No, we’re not talking about the birds returning from the south for spring. I recently made the very difficult decision to get rid of my home-brewed site in favor of one using WordPress. While I am still very proud of the work I did previously, which included programming my own PHP5/MySQL application, the benefits of an open-source CMS certainly cannot be ignored.
Some of the features that compelled me to convert include:
- Clean separation of content from structure and presentation
- Secure administrative area for updating posts and my portfolio projects
- Hook to the LinkedIn API to pull in my resume data, instead of managing two separate profiles
- Robust system to present code examples and manage downloadable files
- Central hub for social media presence and web development interests
When it came down to it, I really couldn’t justify having two sites when all the functionality I needed could be provided by only one.
The experience was both challenging and fulfilling, and I not only have a deeper understanding and appreciation for WordPress but I also gained some insight into customizing a theme. While the process seemed daunting initially, I was surprised at how smoothly it went once it was broken down into digestible pieces.
I built on the minimalist Toolbox theme, which in addition to using many of the new semantic HTML5 elements appropriately, offers a decent number of page types and an excellent sample.css for reference. I included many of the aspects of my old layout, adjusting a number of background images for use in the page header and footer. Aspects of the Almost Spring theme that was previously applied to my standalone blog were blended in. Lastly 960.gs was included for a base grid-system to organize and standardize the layout.

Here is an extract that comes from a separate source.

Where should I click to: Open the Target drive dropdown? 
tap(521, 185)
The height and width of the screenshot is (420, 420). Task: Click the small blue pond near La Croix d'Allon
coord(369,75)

Of course I still have a laundry list of features I’d still like to implement:
- improve the styling and functionality of the sidebar
- create a page to showcase my interest in photography, hooking up to flickr as well
- move away from background imagery in favor of slick CSS3 effects
convert my personal logo to a canvas or SVG elementCompleted! Thanks to the Ai→Canvas plug-in.
I also would like to go back through old posts and establish a more meaningful set of category and tag taxonomy. That, however, will require a whole different kind of thinking.
Feel free to poke around and check things out, and if you have feedback or a suggestion, you’re welcome to provide it in the comments.